Thursday, October 18, 2018

Parts of the Southeast are in a new 'Tornado Alley'

Northern Illinois University map
Everyone knows about Tornado Alley, the area stretching from Minnesota to Texas where such storms are most frequent. But a new study shows that tornado activity over the past 40 years has decreased in Tornado Alley and increased in the Midwest and Southeast, giving rise to hotbeds dubbed Dixie Alley, Hoosier Alley and Carolina Alley.

"Although Tornado Alley still remains the top U.S. area for tornadoes, areas to the east are catching up, based on data from 1979 to 2017. That includes portions of Mississippi, Alabama, Arkansas, Missouri, Illinois, Indiana, Tennessee and Kentucky," Doyle Rice reports for USA Today.

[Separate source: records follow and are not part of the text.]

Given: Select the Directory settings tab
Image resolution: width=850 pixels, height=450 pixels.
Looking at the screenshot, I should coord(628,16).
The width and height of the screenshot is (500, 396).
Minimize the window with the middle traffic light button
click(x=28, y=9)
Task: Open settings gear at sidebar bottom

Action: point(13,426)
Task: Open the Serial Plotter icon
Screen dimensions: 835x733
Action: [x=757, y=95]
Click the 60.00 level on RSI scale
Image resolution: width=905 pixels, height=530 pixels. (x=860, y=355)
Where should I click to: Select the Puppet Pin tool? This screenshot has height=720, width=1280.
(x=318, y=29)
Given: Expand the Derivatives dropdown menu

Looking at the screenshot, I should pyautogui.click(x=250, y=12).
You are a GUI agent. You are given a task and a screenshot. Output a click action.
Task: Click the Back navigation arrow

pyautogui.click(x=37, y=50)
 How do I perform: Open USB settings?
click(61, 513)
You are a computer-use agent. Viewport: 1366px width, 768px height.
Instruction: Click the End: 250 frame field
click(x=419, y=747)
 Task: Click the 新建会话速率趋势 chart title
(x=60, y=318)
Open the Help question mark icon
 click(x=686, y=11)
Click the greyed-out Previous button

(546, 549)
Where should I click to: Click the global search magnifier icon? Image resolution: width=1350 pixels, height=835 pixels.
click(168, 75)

Those areas are feeling the financial pain of increased storms: "Severe thunderstorms accompanied by tornadoes, hail and damaging winds cause an average of $5.4 billion of damage each year across the United States, and 10 billion-dollar events are no longer uncommon," according to the Northern Illinois University study, which was just published in the journal Climate and Atmospheric Science. The human toll is considerable too. An average of 40 people in the Southeast die each year from tornadoes, Rice reports. More than 70 people nationwide are killed on average from tornadoes, about 10 in Texas, Oklahoma and Kansas.

The study predicted that tornado activity will increase, and that a swath of the Mid-South, with Memphis in the center, has the greatest potential for increased tornadoes by the end of the century.